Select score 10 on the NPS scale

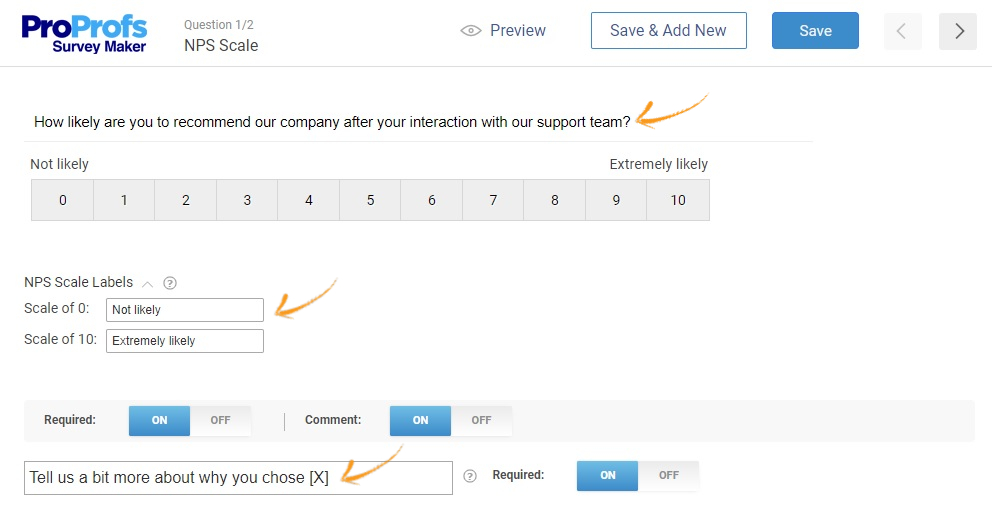point(678,200)
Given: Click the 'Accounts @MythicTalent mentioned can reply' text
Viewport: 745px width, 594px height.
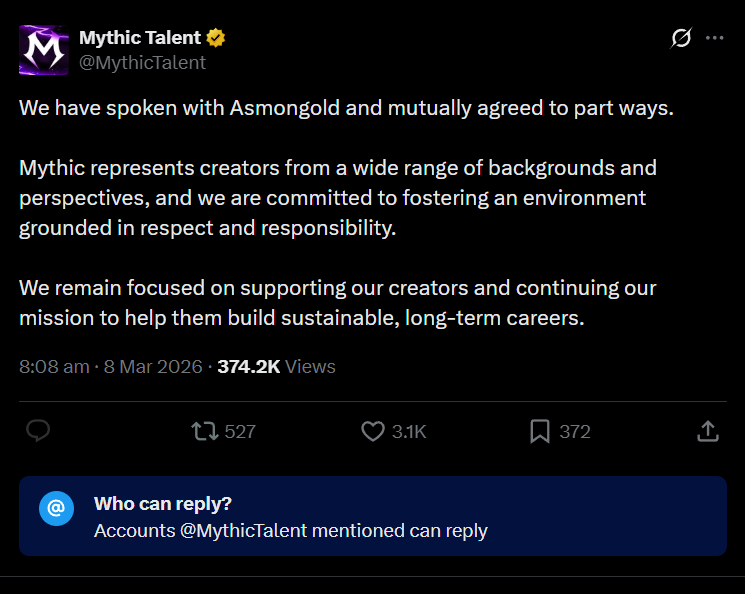Looking at the screenshot, I should point(290,530).
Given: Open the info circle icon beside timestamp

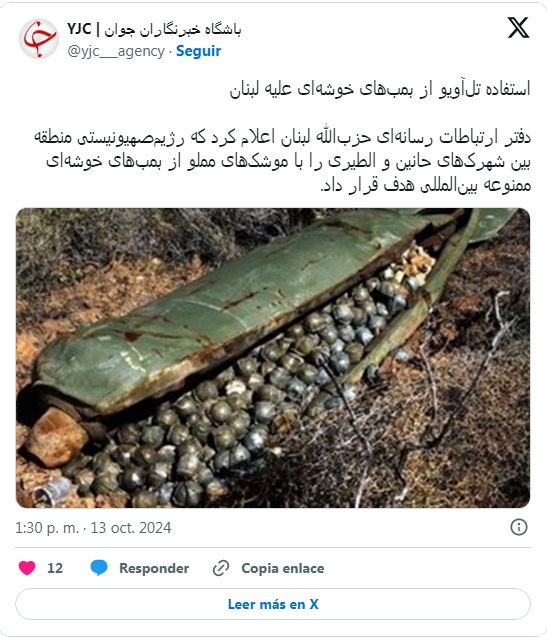Looking at the screenshot, I should pyautogui.click(x=519, y=527).
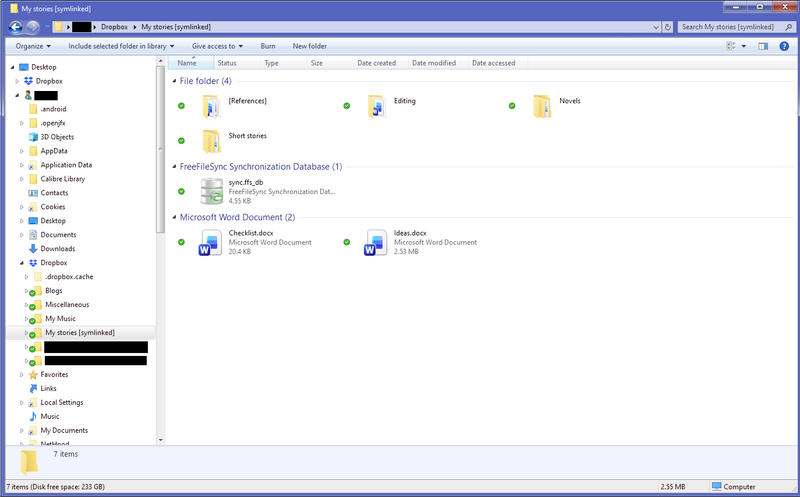
Task: Click the New folder button
Action: point(309,46)
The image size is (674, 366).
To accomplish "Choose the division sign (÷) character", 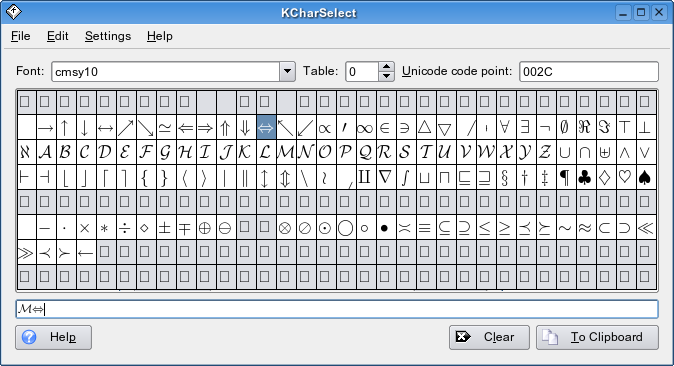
◆ ◆ ◆ ◆ ◆
- Task brief -
Copy out the listing exactly as it stands, but not the pictures.

- Response to the exercise -
Select score 10 on the NPS scale

point(678,200)
Given: Click the 'Accounts @MythicTalent mentioned can reply' text
Viewport: 745px width, 594px height.
Looking at the screenshot, I should point(290,530).
Given: Open the info circle icon beside timestamp

Looking at the screenshot, I should pyautogui.click(x=519, y=527).
Task: Click the New folder button
Action: point(309,46)
The image size is (674, 366).
To accomplish "Choose the division sign (÷) character", 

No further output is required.